PLAN No. 328. SELLING ICE CREAM, BANANAS, ETC., IN THE COUNTRY
A city man, who had formerly lived in the country realized how welcome would be the sight of a covered express wagon, containing a sign, “Ice Cream, Pop Corn and Bananas,” coming up the road toward a farm house on a long lonesome Sunday afternoon. Why, everybody would be customers, and that gave him an idea.
He owned just the kind of rig that would serve this purpose, and all he needed was a neatly printed canvas sign tacked on each side of the frame that supported the cover. A sign painter soon turned these out at a small cost, and he next visited the headquarters of a large dairy company noted for the excellence of its products. Here he made arrangements to be supplied with from ten to twenty gallons of their best ice cream, of different flavors, each Sunday, at wholesale rates.
A corn-popper, operated by a kerosene lamp that kept the pop-corn warm as well as fresh, was his next purchase, then a few bushels of popcorn, while a wholesale fruit house was glad to supply several hundred nice ripe bananas at the regular prices to dealers.

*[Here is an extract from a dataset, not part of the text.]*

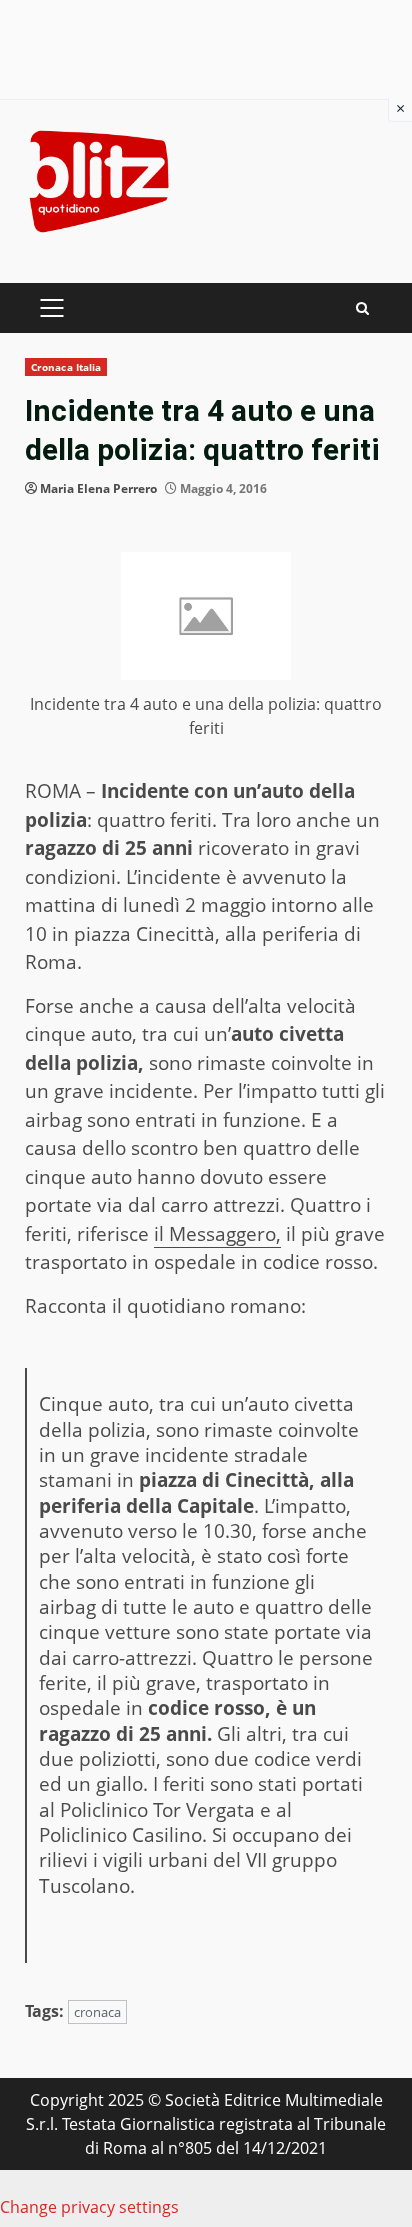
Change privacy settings (89, 2207)
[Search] (362, 308)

The next Sunday was a beautiful day—just warm enough to make one wish for ice cream—and he started out in his rig for a long drive into the country. His coming created a sensation and the further he drove the more he sold of his goods, until, just before sundown, the very last of the ice cream, popcorn and bananas were sold. That night after supper he figured up the results, and found his net profits amounted to just $18.75 for that one day’s work. But that was only the beginning of a profitable business.